Depending on your insurer, you might be able to get information about your existing premiums for 2014 by going to their own websites. In my case, with Anthem, I had to call and suffer the usual 30-minute wait until I got a person to take me through it. In my case, it looks like I should stick with the grandfathered plan rather than deal with the ones that I could get on the exchange (where my maximum out of pocket would be $6000 per person). Another complicating factor: my plan’s anniversary is Feb 1, which means it might be late December before I will get the actual premium numbers. That could be too late to sign up for the newer exchange-based plans.
Do you get the feeling that the official “navigators” – people who are hired to help you sort this all out – are seeing things for the first time? You do.
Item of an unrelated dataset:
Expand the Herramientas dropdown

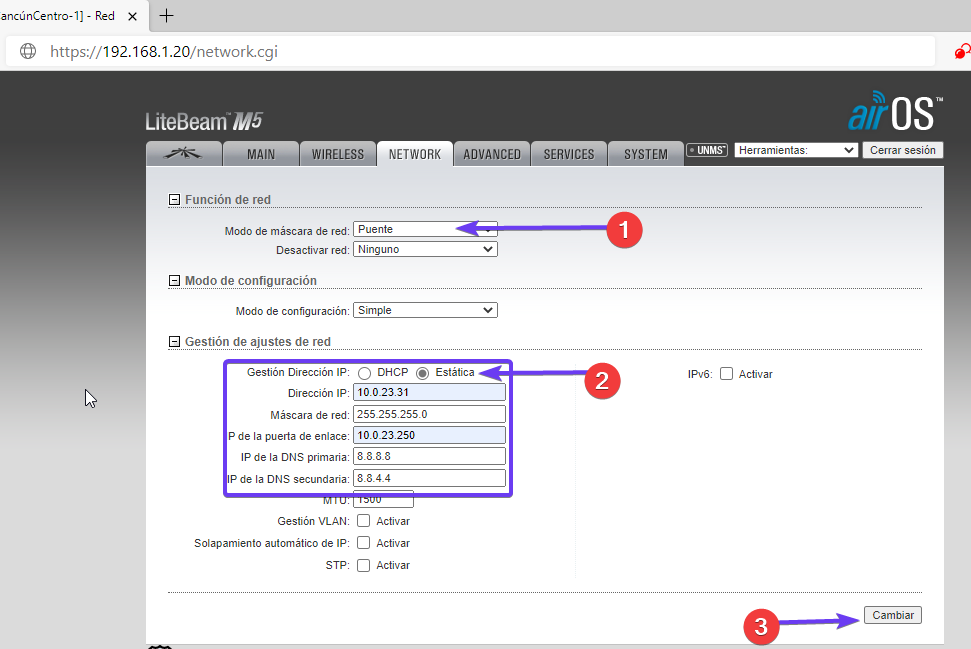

The lack of quality information on healthcare plans is appalling, and the new healthcare law is only making things incredibly more complex. My daughter got a series of badly worded notices from her existing provider that I could barely figure out, and the plan specifics on the Colorado website wasn’t much better. You can save the plans you are looking at on the exchanges’ website, when you can actually get through, but (at least on the federal site) you have to go through the same congested portal when you want to log back in and view where you are: that seems like really stupid design.
Feel free to vent below your own tales of woe and if you were actually able to make sense of the new plans, which should be able to handle the volume of your comments.